▸ What to do: Answer with the exact lines of the following material from the one containing "The width and height of the screenshot is (662, 577)." through the one containing "Given: Select the BigQuery card title text", both end lines included.

====== Input

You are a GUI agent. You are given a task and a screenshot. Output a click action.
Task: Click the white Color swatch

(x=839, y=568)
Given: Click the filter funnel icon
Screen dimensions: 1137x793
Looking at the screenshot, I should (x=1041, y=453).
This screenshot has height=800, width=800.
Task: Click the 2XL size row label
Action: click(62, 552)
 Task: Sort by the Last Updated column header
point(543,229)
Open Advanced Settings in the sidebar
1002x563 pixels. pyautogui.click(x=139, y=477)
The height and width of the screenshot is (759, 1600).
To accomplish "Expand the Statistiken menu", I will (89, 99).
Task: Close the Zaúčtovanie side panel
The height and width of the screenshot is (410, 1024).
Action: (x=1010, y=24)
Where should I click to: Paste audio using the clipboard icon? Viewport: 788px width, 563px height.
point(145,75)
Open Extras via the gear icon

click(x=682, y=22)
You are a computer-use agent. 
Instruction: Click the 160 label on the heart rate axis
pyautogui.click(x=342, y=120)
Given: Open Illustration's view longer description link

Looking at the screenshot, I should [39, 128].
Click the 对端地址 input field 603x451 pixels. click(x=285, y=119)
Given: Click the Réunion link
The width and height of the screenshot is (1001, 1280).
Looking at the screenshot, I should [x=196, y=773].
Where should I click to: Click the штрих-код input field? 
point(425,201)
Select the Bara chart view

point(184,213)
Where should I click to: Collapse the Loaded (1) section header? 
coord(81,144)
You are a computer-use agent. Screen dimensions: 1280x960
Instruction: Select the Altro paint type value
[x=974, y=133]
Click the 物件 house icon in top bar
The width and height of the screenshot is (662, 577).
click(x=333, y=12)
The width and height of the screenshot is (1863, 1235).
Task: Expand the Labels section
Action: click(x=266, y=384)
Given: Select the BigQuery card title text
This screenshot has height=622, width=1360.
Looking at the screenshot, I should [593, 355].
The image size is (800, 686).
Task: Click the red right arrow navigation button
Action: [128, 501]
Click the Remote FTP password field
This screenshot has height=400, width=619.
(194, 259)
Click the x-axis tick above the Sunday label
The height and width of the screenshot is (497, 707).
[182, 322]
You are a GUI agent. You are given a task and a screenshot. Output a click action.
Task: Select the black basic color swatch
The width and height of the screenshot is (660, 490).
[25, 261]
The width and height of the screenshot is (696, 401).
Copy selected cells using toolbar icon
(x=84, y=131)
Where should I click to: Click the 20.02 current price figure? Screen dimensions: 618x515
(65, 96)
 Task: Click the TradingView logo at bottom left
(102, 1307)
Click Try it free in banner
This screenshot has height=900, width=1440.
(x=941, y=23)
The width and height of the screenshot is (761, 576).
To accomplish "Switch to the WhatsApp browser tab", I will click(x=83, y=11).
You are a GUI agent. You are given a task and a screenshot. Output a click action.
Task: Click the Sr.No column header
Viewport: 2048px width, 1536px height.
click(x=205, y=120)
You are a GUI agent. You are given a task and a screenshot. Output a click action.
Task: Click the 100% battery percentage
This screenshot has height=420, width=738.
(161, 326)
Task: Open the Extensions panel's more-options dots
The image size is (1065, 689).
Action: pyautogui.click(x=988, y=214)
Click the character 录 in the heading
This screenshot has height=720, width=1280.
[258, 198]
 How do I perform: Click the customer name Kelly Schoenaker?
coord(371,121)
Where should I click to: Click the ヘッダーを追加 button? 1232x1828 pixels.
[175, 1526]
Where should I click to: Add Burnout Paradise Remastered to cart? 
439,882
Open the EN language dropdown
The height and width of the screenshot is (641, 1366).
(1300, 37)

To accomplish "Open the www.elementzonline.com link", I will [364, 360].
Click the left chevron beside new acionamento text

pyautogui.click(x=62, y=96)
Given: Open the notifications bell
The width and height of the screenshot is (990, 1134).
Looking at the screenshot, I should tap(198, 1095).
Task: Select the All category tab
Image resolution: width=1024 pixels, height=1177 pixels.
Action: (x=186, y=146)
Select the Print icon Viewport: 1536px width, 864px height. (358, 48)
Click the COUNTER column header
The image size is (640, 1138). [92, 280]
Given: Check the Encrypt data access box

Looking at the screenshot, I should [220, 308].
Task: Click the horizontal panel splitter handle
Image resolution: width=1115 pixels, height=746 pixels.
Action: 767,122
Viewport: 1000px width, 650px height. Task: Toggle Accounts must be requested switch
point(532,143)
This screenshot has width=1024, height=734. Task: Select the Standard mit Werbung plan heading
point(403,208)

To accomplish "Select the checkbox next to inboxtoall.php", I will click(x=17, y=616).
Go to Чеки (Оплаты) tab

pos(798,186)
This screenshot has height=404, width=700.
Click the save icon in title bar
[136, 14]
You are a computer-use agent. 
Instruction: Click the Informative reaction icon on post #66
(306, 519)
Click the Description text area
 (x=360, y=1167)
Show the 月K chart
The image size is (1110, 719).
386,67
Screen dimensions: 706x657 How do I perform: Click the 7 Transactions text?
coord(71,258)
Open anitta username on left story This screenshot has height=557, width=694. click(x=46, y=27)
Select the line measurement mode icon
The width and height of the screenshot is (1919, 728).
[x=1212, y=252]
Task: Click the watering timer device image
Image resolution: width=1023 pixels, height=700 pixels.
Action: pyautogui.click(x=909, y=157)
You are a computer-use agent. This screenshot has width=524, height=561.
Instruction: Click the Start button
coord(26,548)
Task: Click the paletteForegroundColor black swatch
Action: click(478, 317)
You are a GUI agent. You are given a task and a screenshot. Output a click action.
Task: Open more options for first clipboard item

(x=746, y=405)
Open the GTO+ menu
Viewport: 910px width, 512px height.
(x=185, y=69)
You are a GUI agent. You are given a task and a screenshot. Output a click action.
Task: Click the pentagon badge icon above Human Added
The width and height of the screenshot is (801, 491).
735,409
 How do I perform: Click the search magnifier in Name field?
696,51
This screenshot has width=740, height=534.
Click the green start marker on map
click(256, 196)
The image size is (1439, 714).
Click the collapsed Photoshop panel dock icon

============

▸ Exercise result:
The width and height of the screenshot is (662, 577).
click(x=333, y=12)
The width and height of the screenshot is (1863, 1235).
Task: Expand the Labels section
Action: click(x=266, y=384)
Given: Select the BigQuery card title text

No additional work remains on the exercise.